::: DOCUMENT PASSAGE

Ikegobo, the Edo term for "altars to the Hand," are a type of cylindrical sculpture from the Benin Empire. Used as a cultural marker of an individual's accomplishments, Ikegobo are dedicated to the hand, from which the people of Benin considered the will for wealth and success to originate. These commemorative objects are made of wood or brass with figures carved in relief around their sides.

Ikegobo, like the royal ancestral altars, are settings for spectacular examples of Benin art.

==The cult of the Hand in Nigeria==
The cult of the Hand is based on the belief that a man's right hand or arm embodies his capacity for accomplishment. The cult focuses on a man's skill with tools, his economic effectiveness, and his ability to win physical contests. The Hand will also protect him and his household from attacks by malevolent spirits or human enemies.

In Benin culture, the hand is worshiped primarily by those who have already achieved outstanding success or wealth.

The Benin kings and chiefs have worshiped the hand since the time of Oba Ewuare, the fifteenth-century warrior king. The wars of expansion that Ewuare waged and won not only gave him the impetus to become a devotee of the hand, but may have also exposed him to other areas of southern Nigeria where hand worship was practiced.

==Design and materials==
Wooden altars to the hand are owned by Benin chiefs. The Oba, queen mother, and certain other privileged chiefs have the right to own cast brass ikegobo.

The cylindrical form refers to a type of round, legless stool commonly used by the Edo in the past. The altar is placed on an altar stand, a semicircular platform whose straight edge is extended at both sides, which is carved on its top and sides with figures and other motifs in relief. A wooden spoke at the top of the altar supports an ivory tusk.

Altars were placed in the second public room of the house of traditional chiefs, on top of a polished and whitened mud platform.

::::::
::: DATA TO EXAMINE

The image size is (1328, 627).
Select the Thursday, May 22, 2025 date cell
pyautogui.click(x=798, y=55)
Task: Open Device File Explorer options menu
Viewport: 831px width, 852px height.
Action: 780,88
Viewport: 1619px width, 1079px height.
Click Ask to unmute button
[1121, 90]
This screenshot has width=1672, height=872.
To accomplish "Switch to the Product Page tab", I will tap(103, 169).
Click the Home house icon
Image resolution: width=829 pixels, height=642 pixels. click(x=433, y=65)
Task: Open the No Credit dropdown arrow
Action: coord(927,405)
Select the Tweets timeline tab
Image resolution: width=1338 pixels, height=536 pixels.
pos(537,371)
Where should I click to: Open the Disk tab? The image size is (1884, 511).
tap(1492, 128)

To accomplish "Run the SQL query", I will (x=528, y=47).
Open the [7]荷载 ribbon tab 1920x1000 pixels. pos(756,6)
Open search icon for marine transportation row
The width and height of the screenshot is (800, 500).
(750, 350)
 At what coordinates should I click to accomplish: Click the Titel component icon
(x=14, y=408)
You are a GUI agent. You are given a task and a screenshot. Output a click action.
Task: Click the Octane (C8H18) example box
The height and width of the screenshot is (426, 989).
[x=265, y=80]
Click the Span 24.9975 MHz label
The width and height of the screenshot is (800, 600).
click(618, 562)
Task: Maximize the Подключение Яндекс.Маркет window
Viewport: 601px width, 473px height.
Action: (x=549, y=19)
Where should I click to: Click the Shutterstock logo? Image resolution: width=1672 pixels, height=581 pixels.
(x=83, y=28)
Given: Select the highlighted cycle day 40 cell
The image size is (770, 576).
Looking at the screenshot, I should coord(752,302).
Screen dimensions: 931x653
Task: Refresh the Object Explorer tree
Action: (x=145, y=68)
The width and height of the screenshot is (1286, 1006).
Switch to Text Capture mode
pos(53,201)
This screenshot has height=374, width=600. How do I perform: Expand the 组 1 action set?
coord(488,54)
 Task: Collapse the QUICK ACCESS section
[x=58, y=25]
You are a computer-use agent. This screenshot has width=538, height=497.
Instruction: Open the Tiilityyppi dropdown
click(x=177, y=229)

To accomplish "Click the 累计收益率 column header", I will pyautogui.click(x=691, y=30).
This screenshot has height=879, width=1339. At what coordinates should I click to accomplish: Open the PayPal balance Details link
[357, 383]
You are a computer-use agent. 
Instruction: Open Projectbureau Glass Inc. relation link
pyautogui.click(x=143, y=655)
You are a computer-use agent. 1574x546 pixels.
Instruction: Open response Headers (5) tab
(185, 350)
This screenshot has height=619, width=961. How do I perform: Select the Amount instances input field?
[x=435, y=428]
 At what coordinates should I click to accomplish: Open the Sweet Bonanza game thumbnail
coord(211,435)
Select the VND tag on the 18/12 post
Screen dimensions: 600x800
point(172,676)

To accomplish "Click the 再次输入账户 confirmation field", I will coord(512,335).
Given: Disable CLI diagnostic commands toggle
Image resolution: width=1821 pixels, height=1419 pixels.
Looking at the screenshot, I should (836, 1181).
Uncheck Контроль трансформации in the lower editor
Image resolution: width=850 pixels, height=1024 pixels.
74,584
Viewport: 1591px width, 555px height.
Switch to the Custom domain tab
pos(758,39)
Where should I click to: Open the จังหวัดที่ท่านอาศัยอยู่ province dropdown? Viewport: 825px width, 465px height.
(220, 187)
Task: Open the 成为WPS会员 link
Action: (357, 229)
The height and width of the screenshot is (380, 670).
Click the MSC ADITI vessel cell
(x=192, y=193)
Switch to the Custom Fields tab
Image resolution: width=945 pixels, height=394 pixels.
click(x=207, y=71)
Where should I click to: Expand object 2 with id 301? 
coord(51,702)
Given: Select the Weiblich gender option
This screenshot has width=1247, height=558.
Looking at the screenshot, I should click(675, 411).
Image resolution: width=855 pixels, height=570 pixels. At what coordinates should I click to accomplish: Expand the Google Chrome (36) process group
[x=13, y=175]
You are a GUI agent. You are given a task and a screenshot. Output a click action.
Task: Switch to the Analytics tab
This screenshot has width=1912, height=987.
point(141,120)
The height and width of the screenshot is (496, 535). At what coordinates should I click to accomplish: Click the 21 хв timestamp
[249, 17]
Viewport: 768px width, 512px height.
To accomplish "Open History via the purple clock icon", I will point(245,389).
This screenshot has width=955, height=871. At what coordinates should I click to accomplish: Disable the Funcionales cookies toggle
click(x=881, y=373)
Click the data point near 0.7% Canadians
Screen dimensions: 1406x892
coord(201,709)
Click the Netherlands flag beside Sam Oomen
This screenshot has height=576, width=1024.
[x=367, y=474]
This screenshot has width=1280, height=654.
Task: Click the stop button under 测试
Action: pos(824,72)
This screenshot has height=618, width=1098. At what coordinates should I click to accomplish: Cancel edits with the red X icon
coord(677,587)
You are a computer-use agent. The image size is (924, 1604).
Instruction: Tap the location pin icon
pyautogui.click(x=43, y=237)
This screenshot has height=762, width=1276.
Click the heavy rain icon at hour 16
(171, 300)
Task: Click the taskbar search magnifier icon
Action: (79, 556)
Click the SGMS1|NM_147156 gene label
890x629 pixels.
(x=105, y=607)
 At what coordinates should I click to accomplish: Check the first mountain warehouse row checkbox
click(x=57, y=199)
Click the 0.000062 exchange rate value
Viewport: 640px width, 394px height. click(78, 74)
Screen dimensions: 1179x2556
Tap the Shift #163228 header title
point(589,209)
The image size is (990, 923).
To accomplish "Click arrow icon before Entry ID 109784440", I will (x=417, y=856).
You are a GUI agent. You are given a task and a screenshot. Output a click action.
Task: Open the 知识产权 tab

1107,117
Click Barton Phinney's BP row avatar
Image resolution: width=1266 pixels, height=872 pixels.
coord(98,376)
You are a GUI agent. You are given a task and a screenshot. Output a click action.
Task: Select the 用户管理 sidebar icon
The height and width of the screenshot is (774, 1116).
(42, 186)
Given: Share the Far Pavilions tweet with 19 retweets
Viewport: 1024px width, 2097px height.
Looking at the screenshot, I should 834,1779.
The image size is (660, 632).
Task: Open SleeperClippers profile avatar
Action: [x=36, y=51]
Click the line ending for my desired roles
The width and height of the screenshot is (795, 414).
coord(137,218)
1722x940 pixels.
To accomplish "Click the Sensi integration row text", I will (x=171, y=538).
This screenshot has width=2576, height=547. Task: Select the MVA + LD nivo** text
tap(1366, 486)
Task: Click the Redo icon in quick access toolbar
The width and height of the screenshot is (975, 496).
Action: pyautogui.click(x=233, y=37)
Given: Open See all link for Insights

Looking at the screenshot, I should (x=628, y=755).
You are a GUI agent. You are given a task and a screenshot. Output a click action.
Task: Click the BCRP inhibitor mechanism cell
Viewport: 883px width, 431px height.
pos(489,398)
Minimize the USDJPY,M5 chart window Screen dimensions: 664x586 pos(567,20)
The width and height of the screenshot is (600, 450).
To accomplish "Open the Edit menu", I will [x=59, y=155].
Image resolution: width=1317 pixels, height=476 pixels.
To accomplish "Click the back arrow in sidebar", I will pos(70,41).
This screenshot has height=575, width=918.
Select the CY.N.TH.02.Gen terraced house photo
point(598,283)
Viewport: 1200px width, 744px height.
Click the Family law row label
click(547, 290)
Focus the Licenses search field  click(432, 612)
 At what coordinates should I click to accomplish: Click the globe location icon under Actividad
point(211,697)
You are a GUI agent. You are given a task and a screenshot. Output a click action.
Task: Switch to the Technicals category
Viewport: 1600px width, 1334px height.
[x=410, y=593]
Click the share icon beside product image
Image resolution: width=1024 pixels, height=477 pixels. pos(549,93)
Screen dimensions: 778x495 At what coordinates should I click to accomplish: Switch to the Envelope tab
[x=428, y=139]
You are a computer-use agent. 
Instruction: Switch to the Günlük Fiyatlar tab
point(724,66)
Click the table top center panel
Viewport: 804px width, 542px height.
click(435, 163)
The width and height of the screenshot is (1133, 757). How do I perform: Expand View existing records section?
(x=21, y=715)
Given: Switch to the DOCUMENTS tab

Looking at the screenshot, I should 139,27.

::::::

▶ [TASK ITEM] Copy the passage on Ikegobo from "The Benin kings" to "an ivory tusk.". The listing is not needed for anything here.

▶ [TASK ANSWER]
The Benin kings and chiefs have worshiped the hand since the time of Oba Ewuare, the fifteenth-century warrior king. The wars of expansion that Ewuare waged and won not only gave him the impetus to become a devotee of the hand, but may have also exposed him to other areas of southern Nigeria where hand worship was practiced.

==Design and materials==
Wooden altars to the hand are owned by Benin chiefs. The Oba, queen mother, and certain other privileged chiefs have the right to own cast brass ikegobo.

The cylindrical form refers to a type of round, legless stool commonly used by the Edo in the past. The altar is placed on an altar stand, a semicircular platform whose straight edge is extended at both sides, which is carved on its top and sides with figures and other motifs in relief. A wooden spoke at the top of the altar supports an ivory tusk.